■ What the task asks:
List all lines in the material below that contain "Toggle".
[Provided records Boundary: Start]
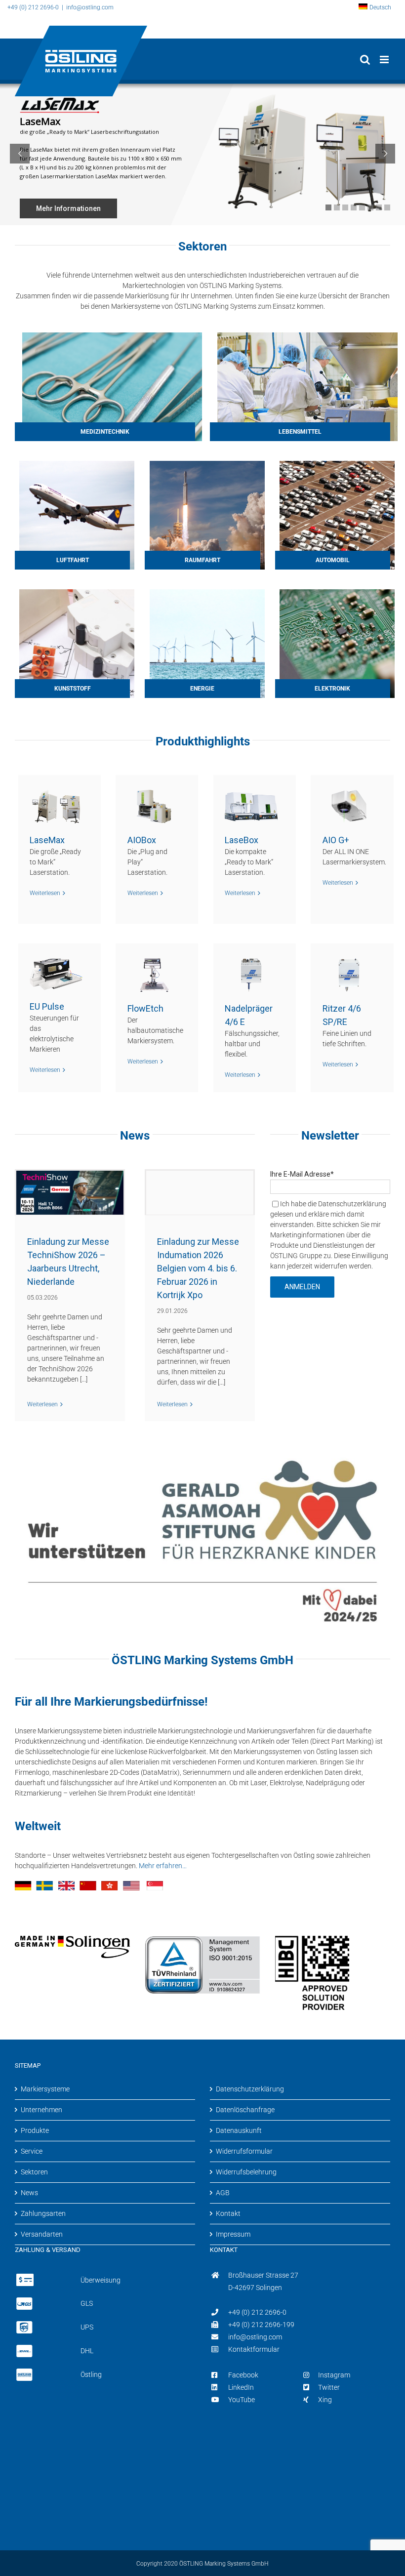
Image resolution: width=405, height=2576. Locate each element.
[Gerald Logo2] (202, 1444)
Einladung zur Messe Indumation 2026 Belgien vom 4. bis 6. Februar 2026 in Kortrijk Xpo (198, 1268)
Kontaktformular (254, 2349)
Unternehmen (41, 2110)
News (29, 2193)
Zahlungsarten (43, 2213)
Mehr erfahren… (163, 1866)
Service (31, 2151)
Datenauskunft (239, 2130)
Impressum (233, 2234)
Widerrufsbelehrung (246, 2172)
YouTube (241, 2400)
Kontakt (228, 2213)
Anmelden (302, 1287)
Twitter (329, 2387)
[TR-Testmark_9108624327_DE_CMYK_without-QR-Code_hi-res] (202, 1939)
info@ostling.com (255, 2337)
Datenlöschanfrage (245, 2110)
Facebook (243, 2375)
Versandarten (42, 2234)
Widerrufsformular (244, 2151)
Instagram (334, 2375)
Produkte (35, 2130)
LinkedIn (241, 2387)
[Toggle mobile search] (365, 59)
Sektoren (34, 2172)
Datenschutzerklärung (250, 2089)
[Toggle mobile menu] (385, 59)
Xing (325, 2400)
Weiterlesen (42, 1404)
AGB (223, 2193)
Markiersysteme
[Provided records Boundary: End]
■ Solved exercise:
[Toggle mobile search] (365, 59)
[Toggle mobile menu] (385, 59)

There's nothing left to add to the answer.